Nesta ideia de Homem Vontade cabem outros extremismos políticos. Por exemplo, as autocracias são manifestações de Homens Vontade ditadores. Um Homem Vontade não tolera que a sua visão do mundo seja discutida. Porque, evidentemente, o mundo é como ele acha que tem de ser. Por isso as ditaduras não permitem o contraditório. É curioso notar que também o movimento woke se tornou uma ditadura de opinião. Todas as opiniões divergentes sobre os «temas fraturantes» são imediatamente condenadas na praça pública por uma multidão de inquisidores woke e a sentença é terrível: xenófobo, homófobo, misógino… Há histórias reais de jornalistas despedidos porque ousaram dizer coisas banais como «a biologia do homem e da mulher é diferente». Enfim,…o Homem Vontade é sempre um ditador.

Assim, a segunda intuição, sobre a nova extrema esquerda é esta: é o resultado da rejeição da lei natural (e portanto de Deus, mas já nem vou por aí) e pela sua substituição pela lei hedónica do eu, como referencial absoluto.

Se pensarmos noutras questões mais clássicas ligadas à esquerda, como a da propriedade coletiva, também aqui há alguns traços que podem ser descritos por esta intuição. Por exemplo, a economia soviética falhou, em grande parte, porque o sistema insistiu em acreditar no «homem novo do socialismo», que nunca existiu. Mas já me estou a alargar demais.

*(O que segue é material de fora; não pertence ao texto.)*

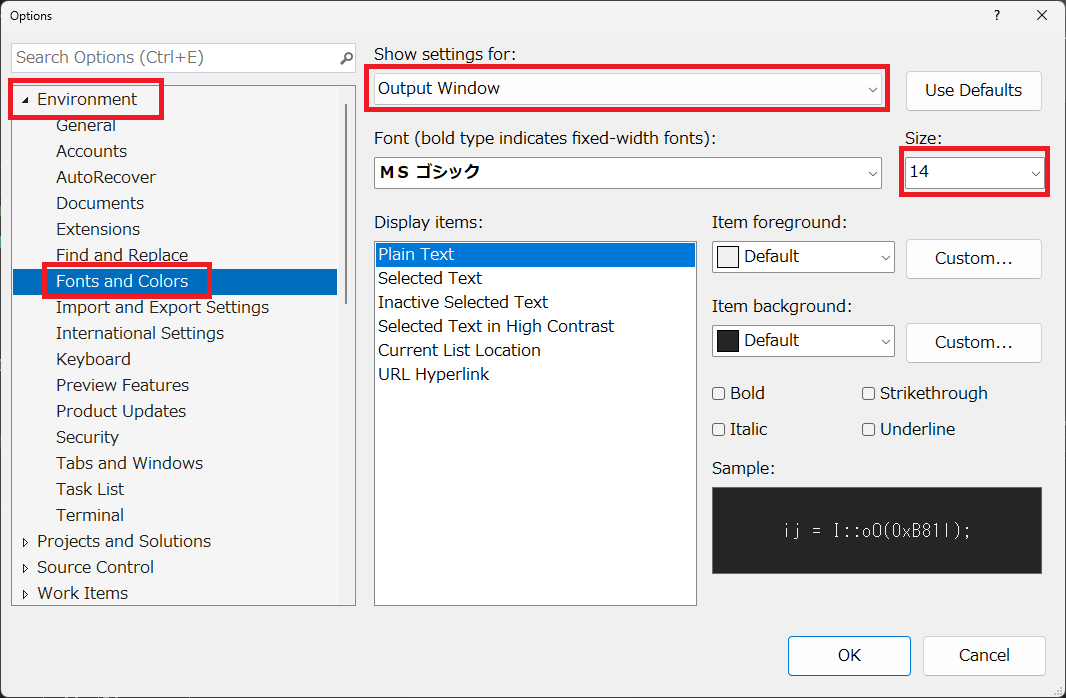Enable the Bold checkbox

click(x=718, y=394)
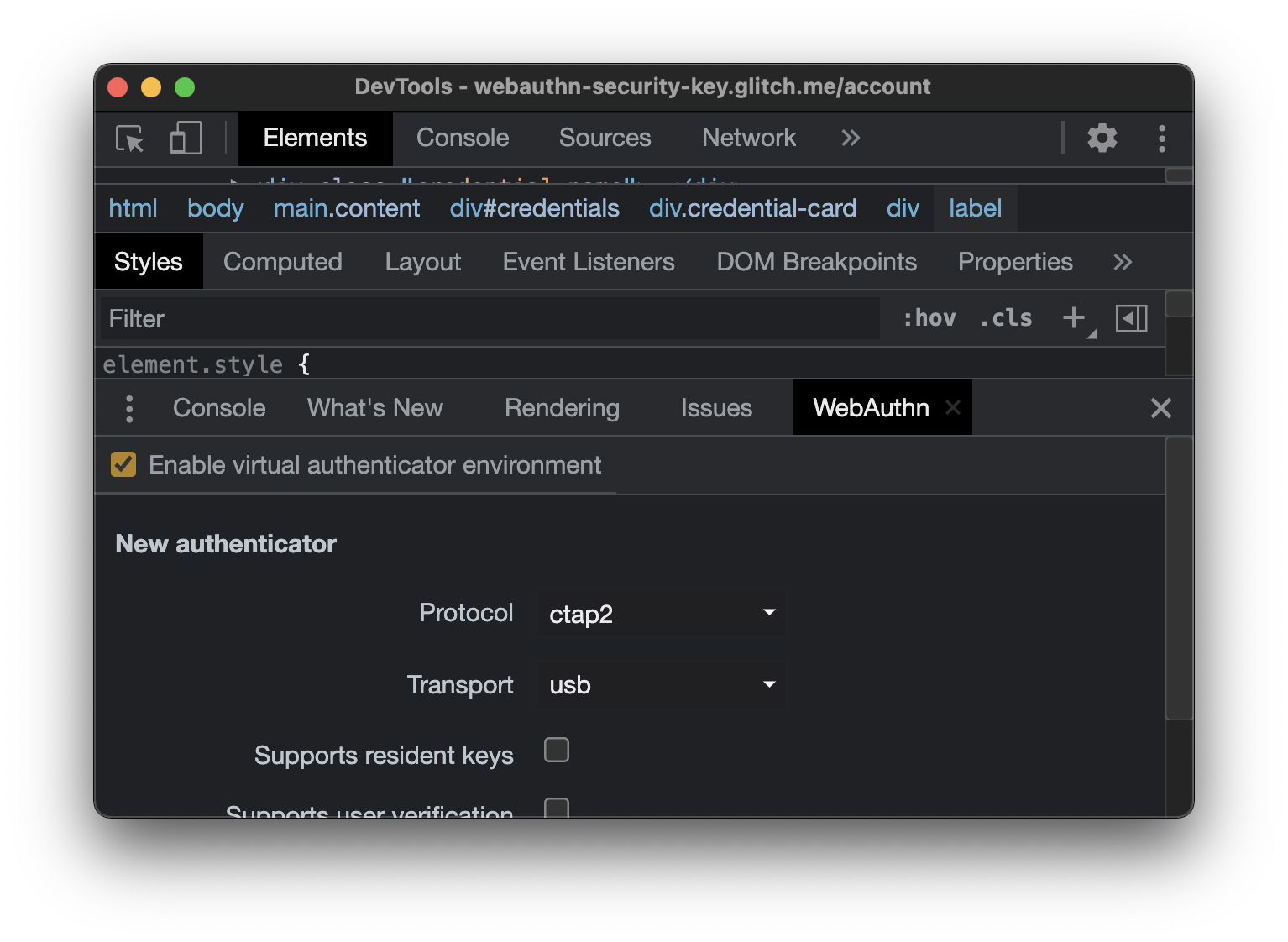Open DevTools settings gear
Screen dimensions: 1288x942
point(1102,138)
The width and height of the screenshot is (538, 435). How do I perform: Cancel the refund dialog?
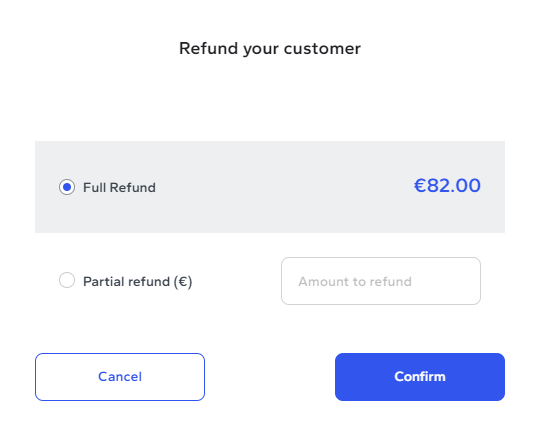pos(120,377)
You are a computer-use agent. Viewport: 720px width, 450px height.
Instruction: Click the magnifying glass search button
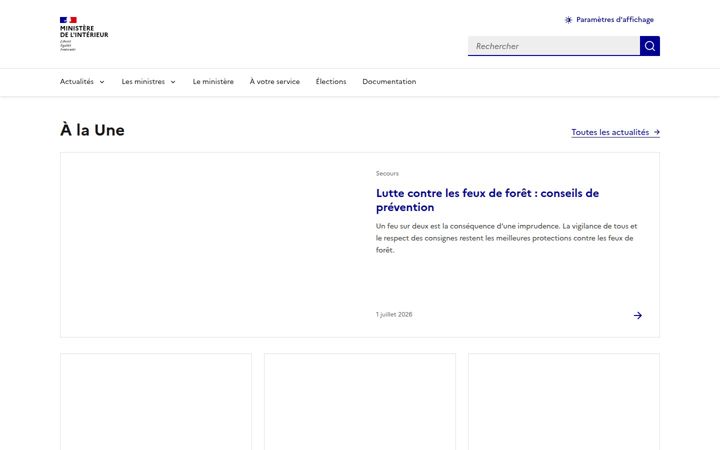coord(650,46)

Para acabar, é importante dizer que, naturalmente, há uma esquerda saudável e uma direita saudável. No entanto, um católico dificilmente se identificará integralmente com qualquer um deles. Por exemplo, quando o Papa Francisco apela à conservação da Natureza, está a tomar uma posição tradicionalmente mais de esquerda. E incomoda os setores tradicionalmente mais à direita, porque a conservação da natureza tende a colocar obstáculos às empresas. Por outro lado, quando o Papa defende uma iniciativa privada conscenciosa, está, apesar de tudo, a assumir uma atitude de direita, defendendo os bons empresários, o que incomoda os setores mais à esquerda. Mas dentro dos limites da dignidade humana, do respeito pelas opiniões contrárias e de um saudável exercício democrático, é possível ser-se católico e mais de esquerda ou ser-se católico e mais de direita. Até porque o reino de Jesus não é aqui e ele não nos deixou grandes orientações políticas e económicas. O que um católico não pode ser é de extrema direita ou de extrema esquerda se estas opções políticas ferirem a dignidade humana e a lei natural.